Capability-driven AI model routing with automatic failover
Runtime representation of a configured provider. Wraps the provider connector (which handles API communication) with operational state tracking: quota consumption, rate-limit headroom, and health status. A provider manages one or more models.

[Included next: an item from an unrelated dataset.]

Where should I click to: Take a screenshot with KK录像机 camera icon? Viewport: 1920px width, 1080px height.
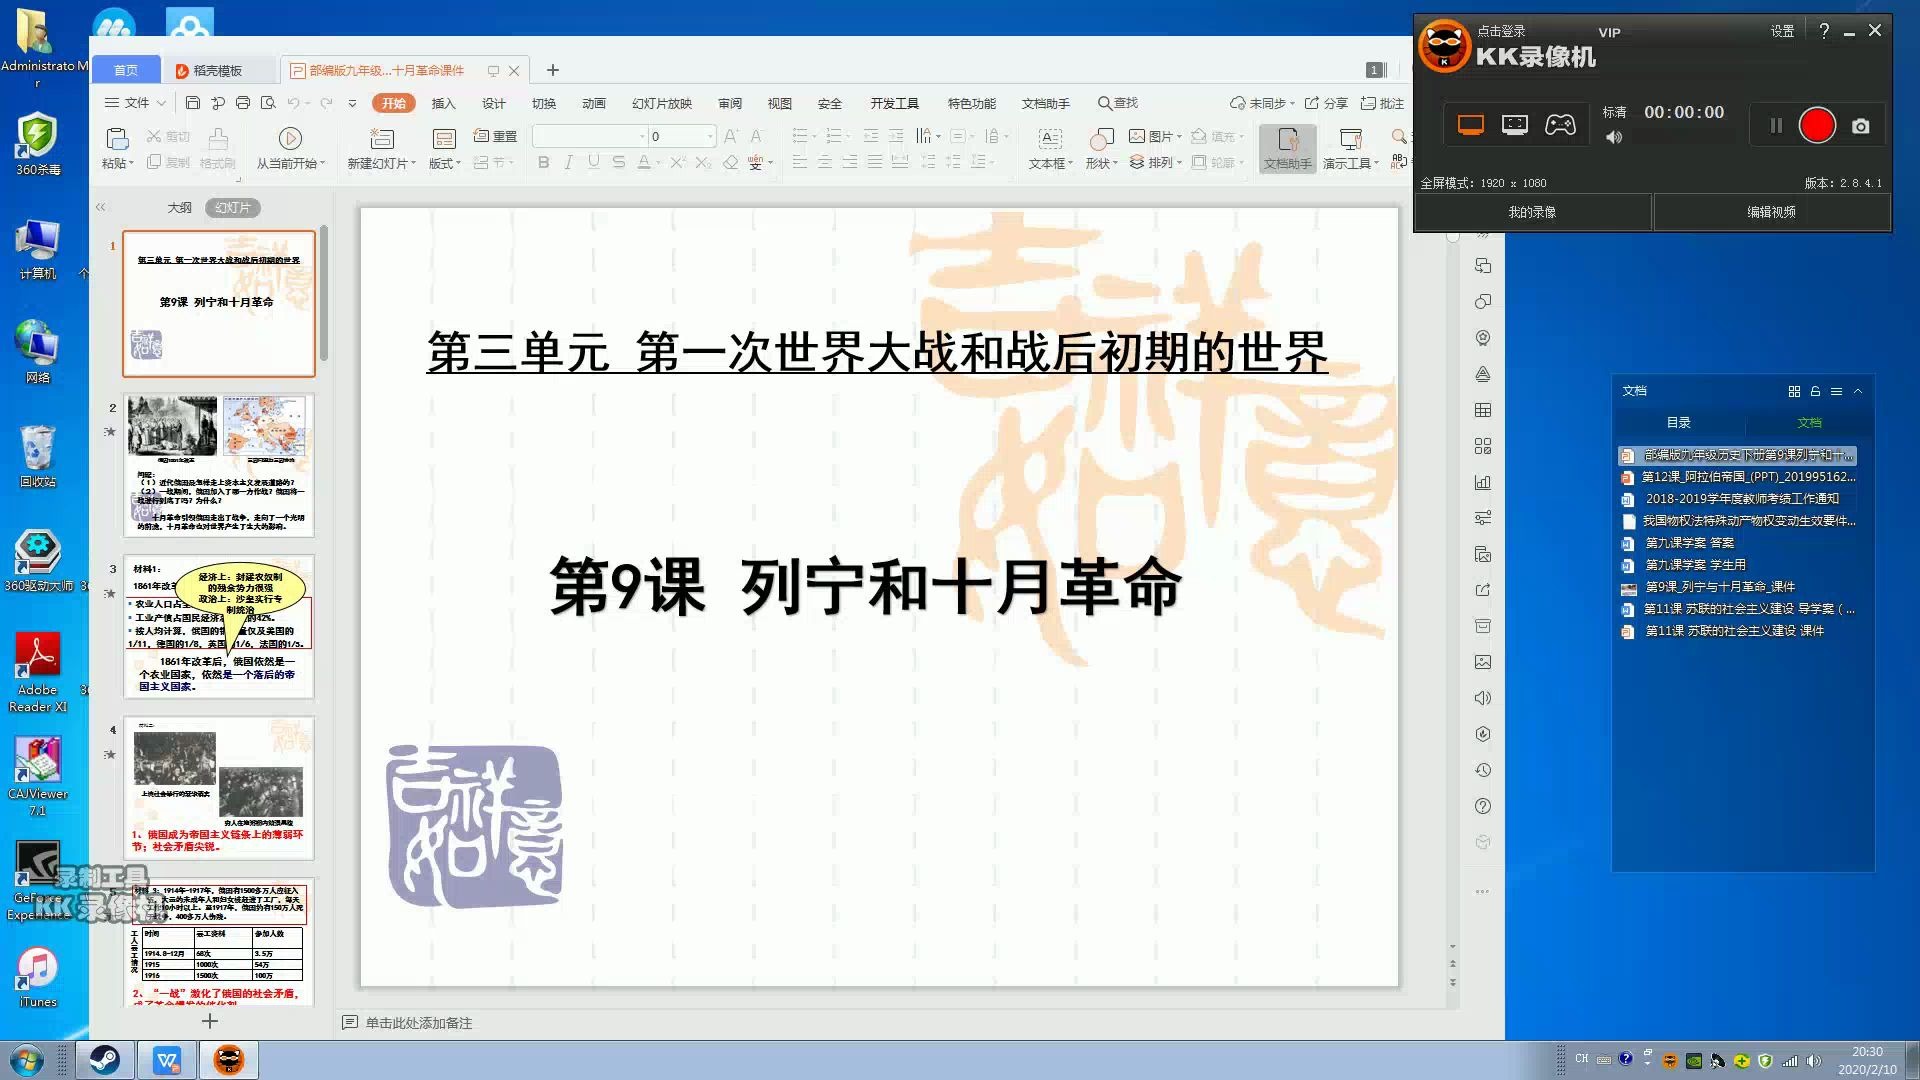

Named ProviderService to distinguish from the connector interface documented in ConnectorInterfaces.md.
Depends on: ProviderConnector, ProviderState, SecretResolver.
from __future__ import annotations
from dataclasses import dataclass, field
from typing import Any
@dataclass
class RateLimitInfo:
"""Current rate-limit headroom for a provider."""
requests_remaining: int
"""Requests remaining in the current rate-limit window."""
tokens_remaining: int
"""Tokens remaining in the current rate-limit window."""
reset_at: float
"""Unix timestamp when the rate-limit window resets."""
@dataclass
class HealthStatus:
"""Provider health status snapshot."""
available: bool
auth_valid: bool
availability_score: float
last_probe: float | None
class ProviderService:
"""Runtime provider wrapper with state tracking."""
_name: str
_connector: ProviderConnector
_state: ProviderState
_secret_resolver: SecretResolver
_models: dict[str, Model]
def __init__(
self,
name: str,
connector: ProviderConnector,
secret_resolver: SecretResolver,
) -> None:
self._name = name
self._connector = connector
self._secret_resolver = secret_resolver
self._state = ProviderState()
self._models = {}
@property
def name(self) -> str:
"""Return the provider identifier."""
return self._name
def execute(
self,
model: Model,
request: CompletionRequest,
) -> CompletionResponse:
"""Execute a request through the provider connector.
Args:
model: The model to target.
request: The completion request payload.
Returns:
The completion response from the provider API.
Raises:
ProviderError: If the provider returns an error.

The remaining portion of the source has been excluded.